Proof. Let $f\ne 0$. Let us denote the space consisting of all linear combinations of $f$ and $g$ by $V$. We assume that all functions in $V$ are monotone.
W.l.o.g we can assume that $f$ is non-decreasing. (Otherwise we can use the same proof for $-f$.)
Let us take an $x_0>0$ such that $f(x_0)>0$.
Put \begin{align*} c&:=\frac{g(x_0)}{f(x_0)}\\ h(x)&:=g(x)-cf(x) \end{align*} We have $h(0)=h(x_0)=0$, which implies $h(t)=0$ for every $t\in\intrv0{x_0}$. (Since $h$ is monotone.)
a) If $h=0$ then $g=cf$.
b) Suppose that $h\ne 0$. Then there exists a point $y_0$ such that $h(y_0)\ne 0$. We know that $y_0\notin\intrv0{x_0}$
This implies $0<x_0<y_0$. We have \begin{align*} 0&=f(0)<f(x_0)\le f(y_0)\\ 0&=h(0)=h(x_0)\ne h(y_0) \end{align*} W.l.o.g we may assume $h(y_0)>0$. (Otherwise we can work with $-h$.)

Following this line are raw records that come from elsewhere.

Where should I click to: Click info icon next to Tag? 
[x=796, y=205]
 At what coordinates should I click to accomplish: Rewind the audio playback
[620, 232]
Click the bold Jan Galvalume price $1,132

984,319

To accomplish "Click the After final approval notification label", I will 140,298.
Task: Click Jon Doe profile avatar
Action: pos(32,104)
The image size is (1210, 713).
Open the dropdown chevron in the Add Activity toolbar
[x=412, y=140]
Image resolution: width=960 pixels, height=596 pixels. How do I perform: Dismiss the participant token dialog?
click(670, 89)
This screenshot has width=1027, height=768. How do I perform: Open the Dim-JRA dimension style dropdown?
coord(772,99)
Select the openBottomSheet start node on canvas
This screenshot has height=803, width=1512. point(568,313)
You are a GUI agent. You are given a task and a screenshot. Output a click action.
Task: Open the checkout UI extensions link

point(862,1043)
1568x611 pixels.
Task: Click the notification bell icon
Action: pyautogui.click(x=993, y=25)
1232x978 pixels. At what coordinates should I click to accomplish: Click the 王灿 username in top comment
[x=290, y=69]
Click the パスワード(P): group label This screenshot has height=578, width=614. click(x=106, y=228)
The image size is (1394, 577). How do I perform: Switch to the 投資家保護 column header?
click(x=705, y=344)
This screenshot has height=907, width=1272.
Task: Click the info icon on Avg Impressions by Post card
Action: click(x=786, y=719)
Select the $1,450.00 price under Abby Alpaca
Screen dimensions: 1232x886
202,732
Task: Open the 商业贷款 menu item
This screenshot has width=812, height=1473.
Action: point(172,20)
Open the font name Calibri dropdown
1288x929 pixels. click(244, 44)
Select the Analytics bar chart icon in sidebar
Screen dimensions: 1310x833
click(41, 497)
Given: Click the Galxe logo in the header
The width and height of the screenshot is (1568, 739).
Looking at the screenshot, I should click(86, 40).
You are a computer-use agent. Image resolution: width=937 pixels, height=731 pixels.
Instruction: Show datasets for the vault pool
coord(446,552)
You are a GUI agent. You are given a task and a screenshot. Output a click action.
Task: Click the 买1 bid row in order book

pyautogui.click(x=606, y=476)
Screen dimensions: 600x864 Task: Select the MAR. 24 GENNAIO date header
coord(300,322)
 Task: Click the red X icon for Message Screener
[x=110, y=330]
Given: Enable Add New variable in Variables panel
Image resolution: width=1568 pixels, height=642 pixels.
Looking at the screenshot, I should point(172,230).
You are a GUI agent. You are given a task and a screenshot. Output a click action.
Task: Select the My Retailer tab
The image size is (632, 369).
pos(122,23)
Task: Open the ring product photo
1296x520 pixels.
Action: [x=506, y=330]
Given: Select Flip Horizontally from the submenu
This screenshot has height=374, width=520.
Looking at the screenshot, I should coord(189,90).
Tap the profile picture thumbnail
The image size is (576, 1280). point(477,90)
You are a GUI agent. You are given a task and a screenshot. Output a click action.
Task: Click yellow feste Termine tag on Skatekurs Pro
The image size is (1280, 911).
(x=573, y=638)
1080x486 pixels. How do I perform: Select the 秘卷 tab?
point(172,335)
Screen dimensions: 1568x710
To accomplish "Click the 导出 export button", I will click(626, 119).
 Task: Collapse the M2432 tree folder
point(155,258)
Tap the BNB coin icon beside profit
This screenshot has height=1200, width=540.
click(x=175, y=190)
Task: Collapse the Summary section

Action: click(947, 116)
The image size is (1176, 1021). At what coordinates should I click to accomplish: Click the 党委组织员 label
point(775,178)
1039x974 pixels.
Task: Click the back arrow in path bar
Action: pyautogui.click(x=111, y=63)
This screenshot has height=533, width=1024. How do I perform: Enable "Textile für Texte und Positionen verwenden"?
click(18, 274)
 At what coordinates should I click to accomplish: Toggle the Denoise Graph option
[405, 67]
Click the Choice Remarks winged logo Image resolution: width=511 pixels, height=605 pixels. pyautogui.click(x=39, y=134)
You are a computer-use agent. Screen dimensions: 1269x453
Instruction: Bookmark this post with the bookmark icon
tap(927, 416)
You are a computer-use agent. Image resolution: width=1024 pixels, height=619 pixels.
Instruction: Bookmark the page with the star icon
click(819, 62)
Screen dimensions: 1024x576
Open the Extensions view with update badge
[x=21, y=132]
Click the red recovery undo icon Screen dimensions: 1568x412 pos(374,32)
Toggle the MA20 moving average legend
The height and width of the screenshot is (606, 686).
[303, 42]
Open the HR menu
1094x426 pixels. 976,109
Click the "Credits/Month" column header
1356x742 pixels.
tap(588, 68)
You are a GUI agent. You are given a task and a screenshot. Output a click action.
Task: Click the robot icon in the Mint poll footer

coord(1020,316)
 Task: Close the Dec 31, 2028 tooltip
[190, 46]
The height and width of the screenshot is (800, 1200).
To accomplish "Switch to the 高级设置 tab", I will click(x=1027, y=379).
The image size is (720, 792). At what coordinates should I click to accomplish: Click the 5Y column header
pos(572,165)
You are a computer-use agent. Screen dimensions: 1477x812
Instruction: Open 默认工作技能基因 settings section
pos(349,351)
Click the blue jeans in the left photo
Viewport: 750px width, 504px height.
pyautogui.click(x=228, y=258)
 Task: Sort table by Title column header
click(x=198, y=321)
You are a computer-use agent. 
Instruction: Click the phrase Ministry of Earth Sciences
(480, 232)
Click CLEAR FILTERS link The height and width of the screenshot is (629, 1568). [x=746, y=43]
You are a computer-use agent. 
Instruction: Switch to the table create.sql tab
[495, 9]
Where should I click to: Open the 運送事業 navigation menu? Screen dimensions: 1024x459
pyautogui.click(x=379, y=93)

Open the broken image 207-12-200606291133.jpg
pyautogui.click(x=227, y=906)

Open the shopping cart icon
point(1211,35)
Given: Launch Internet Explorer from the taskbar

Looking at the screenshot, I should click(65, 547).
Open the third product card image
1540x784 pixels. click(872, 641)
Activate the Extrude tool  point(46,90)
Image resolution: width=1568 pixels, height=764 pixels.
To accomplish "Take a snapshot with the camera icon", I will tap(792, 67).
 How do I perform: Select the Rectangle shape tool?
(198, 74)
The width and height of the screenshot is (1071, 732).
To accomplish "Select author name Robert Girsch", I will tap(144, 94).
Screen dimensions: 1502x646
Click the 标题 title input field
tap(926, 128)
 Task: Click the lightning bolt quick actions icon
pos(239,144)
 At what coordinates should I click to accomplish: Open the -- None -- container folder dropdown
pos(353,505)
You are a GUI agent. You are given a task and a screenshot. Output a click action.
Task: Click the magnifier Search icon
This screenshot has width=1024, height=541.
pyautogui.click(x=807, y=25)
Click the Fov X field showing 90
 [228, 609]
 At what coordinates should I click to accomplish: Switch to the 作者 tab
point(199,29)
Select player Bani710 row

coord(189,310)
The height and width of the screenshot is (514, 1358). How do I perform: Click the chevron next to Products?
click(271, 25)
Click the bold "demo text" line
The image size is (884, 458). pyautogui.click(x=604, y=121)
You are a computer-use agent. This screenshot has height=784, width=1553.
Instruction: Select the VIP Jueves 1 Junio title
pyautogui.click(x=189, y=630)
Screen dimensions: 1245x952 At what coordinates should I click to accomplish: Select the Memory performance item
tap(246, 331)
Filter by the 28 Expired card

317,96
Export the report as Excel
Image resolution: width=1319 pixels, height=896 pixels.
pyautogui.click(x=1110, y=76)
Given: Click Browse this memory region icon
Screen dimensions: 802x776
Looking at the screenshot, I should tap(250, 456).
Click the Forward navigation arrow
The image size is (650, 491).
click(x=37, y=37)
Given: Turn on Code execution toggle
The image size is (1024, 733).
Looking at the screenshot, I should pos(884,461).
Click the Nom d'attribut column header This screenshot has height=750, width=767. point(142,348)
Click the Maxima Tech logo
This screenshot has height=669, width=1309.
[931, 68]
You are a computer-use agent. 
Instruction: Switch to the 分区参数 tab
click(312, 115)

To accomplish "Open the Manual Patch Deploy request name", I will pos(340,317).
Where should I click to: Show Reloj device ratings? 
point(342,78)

b.1) Suppose that $f(x_0)=f(y_0)$ and define $h_1=f-h$. Clearly $h_1\in V$, but $$0<h_1(x_0)=f(x_0)>h_1(y_1)=f(x_0)-h(y_0),$$ so $h_1$ is not monotone.
b.2) Now suppose that $f(x_0)<f(y_0)$.
In this case we define $$h_1:=f-2h\frac{f(y_0)-f(x_0)}{h(y_0)}.$$ Clearly $h_1\in V$. We have $$h_1(0)=0<h_1(x_0)=f(x_0) > h_1(y_0)=f(y_0)-2[f(y_0)-f(x_0)]=f(x_0)-[f(y_0)-f(x_0)].$$ So the function $h_1$ is not monotone. $\hspace{2cm}\square$
The basic idea of the proof of this lemma is that if we have function which look similarly to the functions in the following picture, we can find a linear combination, which is not monotone.
Corollary. If $\Zobr{f,g}{\intrv01}{\R}$ are functions such that the function $af+bg$ is monotone for any $a,b\in\R$, then $f(x)=c$ for some constant $c\in\R$ or $g(x)=cf(x)+d$ for some constants $c,d\in\R$.
Proof. We apply the above lemma to the functions $f_1(x)=f(x)-f(0)$ and $g_1(x)=g(x)-g(0)$. $\hspace{2cm}\square$
The claim of the exercise follows from this corollary. Indeed, suppose that $V$ is a subspace of $\R^{\intrv01}$ which contains only monotone functions. We can assume that $V$ contains all constant functions, since adding a constant function does not influence monotonicity. The corollary says that if we take two linearly independent functions $1,f\in V$, then all remanding functions in $V$ are linear combinations of $1$ and $f$.
Remark. The above proof can be adapted without much effort to functions from $\mathbb R$ to $\mathbb R$ (instead of $[0,1]\to\mathbb R$). We just need to add one more case $y_0<0<x_0$ to our lemma. (It is sufficient to deal only with $x_0>0$, since the case $x_0<0$ is symmetric.)